:: PROBLEM STATEMENT ::
Retype the whole listing below precisely.

:: RECORDS PROVIDED ::
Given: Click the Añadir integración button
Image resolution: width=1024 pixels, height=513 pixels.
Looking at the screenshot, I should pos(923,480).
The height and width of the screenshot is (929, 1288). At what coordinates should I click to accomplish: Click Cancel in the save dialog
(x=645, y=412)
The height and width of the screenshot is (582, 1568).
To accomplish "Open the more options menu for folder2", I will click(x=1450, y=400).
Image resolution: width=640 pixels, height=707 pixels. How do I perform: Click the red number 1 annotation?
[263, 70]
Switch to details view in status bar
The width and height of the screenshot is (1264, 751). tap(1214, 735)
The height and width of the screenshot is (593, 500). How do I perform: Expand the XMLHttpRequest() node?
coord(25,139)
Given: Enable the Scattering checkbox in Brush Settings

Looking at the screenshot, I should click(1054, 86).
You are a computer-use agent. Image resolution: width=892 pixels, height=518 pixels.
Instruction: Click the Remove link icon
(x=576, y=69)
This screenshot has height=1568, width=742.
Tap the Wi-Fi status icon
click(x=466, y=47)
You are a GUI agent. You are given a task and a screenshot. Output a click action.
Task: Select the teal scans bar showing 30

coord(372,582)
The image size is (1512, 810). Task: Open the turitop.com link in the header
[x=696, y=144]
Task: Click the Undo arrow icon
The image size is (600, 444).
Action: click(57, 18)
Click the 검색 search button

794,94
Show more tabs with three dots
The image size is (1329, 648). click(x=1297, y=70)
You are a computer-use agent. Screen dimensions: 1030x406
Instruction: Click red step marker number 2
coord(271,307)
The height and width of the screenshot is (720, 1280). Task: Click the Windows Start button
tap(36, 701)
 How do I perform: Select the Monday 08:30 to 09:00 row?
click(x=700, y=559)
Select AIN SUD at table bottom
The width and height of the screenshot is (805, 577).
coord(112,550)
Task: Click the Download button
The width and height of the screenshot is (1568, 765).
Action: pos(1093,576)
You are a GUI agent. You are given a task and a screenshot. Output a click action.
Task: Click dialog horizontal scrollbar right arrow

:: YOUR RESPONSE ::
Given: Click the Añadir integración button
Image resolution: width=1024 pixels, height=513 pixels.
Looking at the screenshot, I should pos(923,480).
The height and width of the screenshot is (929, 1288). At what coordinates should I click to accomplish: Click Cancel in the save dialog
(x=645, y=412)
The height and width of the screenshot is (582, 1568).
To accomplish "Open the more options menu for folder2", I will click(x=1450, y=400).
Image resolution: width=640 pixels, height=707 pixels. How do I perform: Click the red number 1 annotation?
[263, 70]
Switch to details view in status bar
The width and height of the screenshot is (1264, 751). tap(1214, 735)
The height and width of the screenshot is (593, 500). How do I perform: Expand the XMLHttpRequest() node?
coord(25,139)
Given: Enable the Scattering checkbox in Brush Settings

Looking at the screenshot, I should click(1054, 86).
You are a computer-use agent. Image resolution: width=892 pixels, height=518 pixels.
Instruction: Click the Remove link icon
(x=576, y=69)
This screenshot has height=1568, width=742.
Tap the Wi-Fi status icon
click(x=466, y=47)
You are a GUI agent. You are given a task and a screenshot. Output a click action.
Task: Select the teal scans bar showing 30

coord(372,582)
The image size is (1512, 810). Task: Open the turitop.com link in the header
[x=696, y=144]
Task: Click the Undo arrow icon
The image size is (600, 444).
Action: click(57, 18)
Click the 검색 search button

794,94
Show more tabs with three dots
The image size is (1329, 648). click(x=1297, y=70)
You are a computer-use agent. Screen dimensions: 1030x406
Instruction: Click red step marker number 2
coord(271,307)
The height and width of the screenshot is (720, 1280). Task: Click the Windows Start button
tap(36, 701)
 How do I perform: Select the Monday 08:30 to 09:00 row?
click(x=700, y=559)
Select AIN SUD at table bottom
The width and height of the screenshot is (805, 577).
coord(112,550)
Task: Click the Download button
The width and height of the screenshot is (1568, 765).
Action: pos(1093,576)
You are a GUI agent. You are given a task and a screenshot. Output a click action.
Task: Click dialog horizontal scrollbar right arrow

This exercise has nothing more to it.